FETISHES and Carvings of the Southwest
Oscar T. Branson
Treasure Chest Publications
Soft cover, 1st edition, 1976, 64 pages, good condition with scuffs to cover
Fetishes, amulets, and talismans are related objects and people seem to have different meanings for each, but the feeling and belief behind all of them is related. Not only the Indians, but people all over the world, since the beginning of time, have made and used fetishes. The belief in them and the use of them are still very much alive. Many of the world’s most intelligent and successful people carry a favorite talisman with them at all times and are genuinely frightened if it is misplaced or lost.
These figures in this book represent a chronology of fetish carvings from prehistoric to the present time.
From the Introduction
The Southwestern Indians have made and used fetishes since very early times. The unusual concept of a fetish is an object in the form of a living thing made of any material, usually attractive, but sometimes quite unattractive. In archaeological sites dating well over 1000 years, fetishes are being found that equal or surpass some of the best carvings being done today.

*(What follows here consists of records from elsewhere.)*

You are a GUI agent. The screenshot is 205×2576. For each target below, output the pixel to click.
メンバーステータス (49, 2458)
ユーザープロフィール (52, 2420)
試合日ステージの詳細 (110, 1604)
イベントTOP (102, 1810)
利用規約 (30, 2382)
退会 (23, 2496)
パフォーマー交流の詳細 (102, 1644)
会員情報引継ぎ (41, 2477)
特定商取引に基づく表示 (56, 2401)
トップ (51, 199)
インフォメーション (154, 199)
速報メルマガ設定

All the tribes make and use them, especially the Zunis who have developed them to the greatest extent. The Zunis have become the most skillful carvers and produce the most appealing figures on the market today. The Zunis have been the suppliers of personal charms and amulets to other Southwestern tribes for many generations. It is no surprise when the present demand and popularity of the fetish necklace stimulated the Zuni carvers to produce quantities of attractive carvings.